ASSIGNED TASK
Write out every line exactly, from the first line of the records below through the line that contains "Viewport: 640px width, 724px height.".

TASK INPUTS

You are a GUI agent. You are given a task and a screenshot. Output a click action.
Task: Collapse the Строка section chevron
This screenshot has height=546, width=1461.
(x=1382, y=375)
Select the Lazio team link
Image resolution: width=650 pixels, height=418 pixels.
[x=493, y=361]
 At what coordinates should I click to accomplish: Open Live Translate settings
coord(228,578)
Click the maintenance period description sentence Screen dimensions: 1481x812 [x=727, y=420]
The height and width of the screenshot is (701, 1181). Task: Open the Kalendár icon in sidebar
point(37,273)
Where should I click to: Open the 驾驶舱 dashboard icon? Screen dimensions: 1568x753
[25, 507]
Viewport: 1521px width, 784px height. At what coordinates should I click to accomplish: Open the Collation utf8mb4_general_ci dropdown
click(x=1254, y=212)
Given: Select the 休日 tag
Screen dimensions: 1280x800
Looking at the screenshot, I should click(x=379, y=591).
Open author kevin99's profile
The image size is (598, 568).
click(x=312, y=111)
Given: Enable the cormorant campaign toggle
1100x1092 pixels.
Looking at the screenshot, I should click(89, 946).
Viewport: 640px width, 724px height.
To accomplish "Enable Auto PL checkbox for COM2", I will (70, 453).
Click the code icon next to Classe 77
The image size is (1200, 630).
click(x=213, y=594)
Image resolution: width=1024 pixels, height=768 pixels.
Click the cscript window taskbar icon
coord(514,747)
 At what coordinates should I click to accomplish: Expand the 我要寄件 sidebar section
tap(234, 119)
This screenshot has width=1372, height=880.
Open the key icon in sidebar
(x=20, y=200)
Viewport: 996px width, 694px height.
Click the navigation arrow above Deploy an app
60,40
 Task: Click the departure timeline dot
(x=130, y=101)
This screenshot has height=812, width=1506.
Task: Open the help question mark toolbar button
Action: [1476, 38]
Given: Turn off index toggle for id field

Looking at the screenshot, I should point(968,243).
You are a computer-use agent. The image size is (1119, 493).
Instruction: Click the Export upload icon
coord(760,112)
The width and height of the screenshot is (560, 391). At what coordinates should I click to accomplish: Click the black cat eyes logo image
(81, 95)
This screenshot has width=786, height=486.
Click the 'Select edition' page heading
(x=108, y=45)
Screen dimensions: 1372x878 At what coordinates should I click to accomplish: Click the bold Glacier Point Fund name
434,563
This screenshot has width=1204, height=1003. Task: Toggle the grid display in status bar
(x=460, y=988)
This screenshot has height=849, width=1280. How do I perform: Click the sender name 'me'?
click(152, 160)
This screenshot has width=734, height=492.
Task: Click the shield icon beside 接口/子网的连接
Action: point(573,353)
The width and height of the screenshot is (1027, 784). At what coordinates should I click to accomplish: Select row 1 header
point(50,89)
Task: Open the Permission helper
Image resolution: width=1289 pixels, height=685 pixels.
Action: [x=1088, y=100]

YOUR RESPONSE
You are a GUI agent. You are given a task and a screenshot. Output a click action.
Task: Collapse the Строка section chevron
This screenshot has height=546, width=1461.
(x=1382, y=375)
Select the Lazio team link
Image resolution: width=650 pixels, height=418 pixels.
[x=493, y=361]
 At what coordinates should I click to accomplish: Open Live Translate settings
coord(228,578)
Click the maintenance period description sentence Screen dimensions: 1481x812 [x=727, y=420]
The height and width of the screenshot is (701, 1181). Task: Open the Kalendár icon in sidebar
point(37,273)
Where should I click to: Open the 驾驶舱 dashboard icon? Screen dimensions: 1568x753
[25, 507]
Viewport: 1521px width, 784px height. At what coordinates should I click to accomplish: Open the Collation utf8mb4_general_ci dropdown
click(x=1254, y=212)
Given: Select the 休日 tag
Screen dimensions: 1280x800
Looking at the screenshot, I should click(x=379, y=591).
Open author kevin99's profile
The image size is (598, 568).
click(x=312, y=111)
Given: Enable the cormorant campaign toggle
1100x1092 pixels.
Looking at the screenshot, I should click(89, 946).
Viewport: 640px width, 724px height.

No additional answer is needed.